Categorical Data Plot¶
This section shows an example of categorical data visualization. The function allows to display the top and/or bottom values regarding their frequency in each column. Further, it gives an idea of the distribution of the values in the dataset. This plot comes in very handy during data analysis when considering changing datatypes to “category” or when planning to combine less frequent values into a seperate category before applying one-hot-encoding or similar functions.
klib.cat_plot(data, top=4, bottom=4) # representation of the 4 most & least common values in each categorical column
Data Cleaning and Aggregation¶
This sections describes the data cleaning and aggregation capabilities of klib. The functions have been shown to yield great results, even with dataframes as large as 20GB, drastically reducing the size and dimensions and therefore speeding up further calculations or reducing the time to save and load the data.

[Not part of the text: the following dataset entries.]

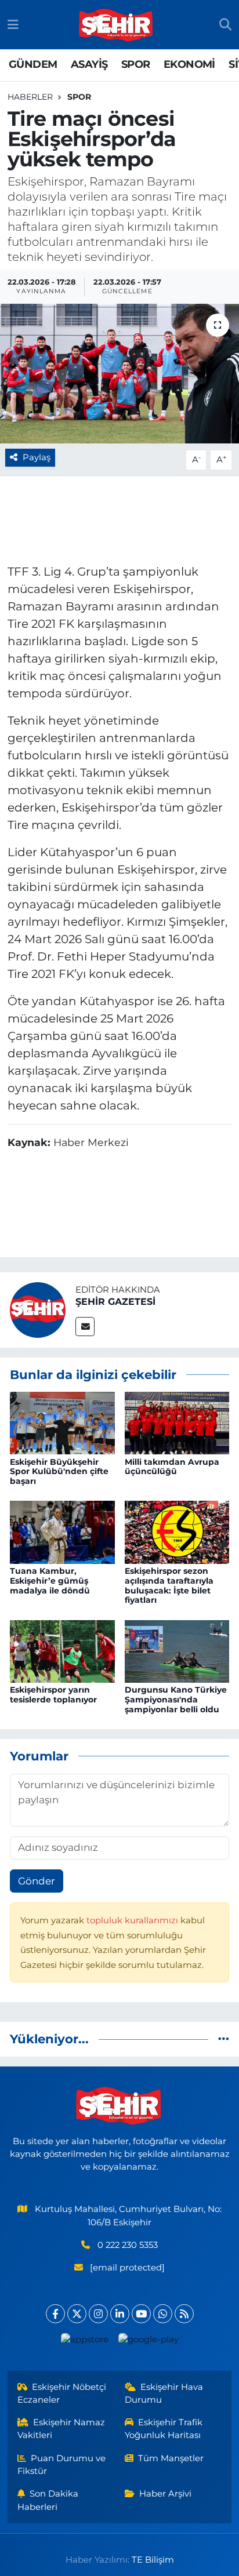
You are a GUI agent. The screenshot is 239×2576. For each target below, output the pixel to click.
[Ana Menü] (13, 24)
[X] (76, 2313)
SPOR (135, 64)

For demonstration purposes, we apply the function to a dataset about US flight data, which has an initial size of about 51 MB.
By applying klib.data_cleaning() the size reduces by about 44 MB (-85.2%). This is achieved by dropping empty and single valued columns as well as empty and duplicate rows (neither found in this example). Additionally, the optimal data types are inferred and applied, which also increases memory efficiency. This kind of reduction is not uncommon. For larger datasets the reduction in size often surpasses 90%.
Further, klib.pool_duplicate_subsets() can be applied, what ultimately reduces the dataset to only 3.8 MB (from 51 MB originally). This is a reduction of roughly -92.5%.
This function “pools” columns together based on several settings. Specifically, the pooling is achieved by finding duplicates in subsets of the data and encoding the largest possible subset with sufficient duplicates with integers. These are then added to the original data what allows dropping the previously identified and now encoded columns. While the encoding itself does not lead to a loss in information, some details might get lost in the aggregation step. While this is unlikely, it is advised to specifically exclude features that provide sufficient informational content by themselves as well as the target column by using the “exclude” setting.
As can be seen in *cat_plot()* the “carrier” column is made up of a few very frequent values - the top 4 values account for roughly 75% - while in “tailnum” the top 4 values barely make up 2%. This allows us to pool and encode “carrier” and similar columns, while “tailnum” remains in the dataset. Using this procedure, 56006 duplicate rows are identified in the subset, i.e., 56006 rows in 10 columns are encoded into a single column of dtype integer, greatly reducing the memory footprint and number of columns which should speed up model training.
All of these functions were run with their relatively “soft” default settings. Many parameters are available allowing a more restrictive data cleaning where needed.
Furthermore, the function klib.mv_col_handling() provides a sophisticated selection mechanism for columns with relatively many missing values. Instead of simply dropping these columns, they are converted into binary features (i.e. empty or not) checked for correlations among each other and with other features and in a second step for correlations with the label before a decision on ommitting them is made.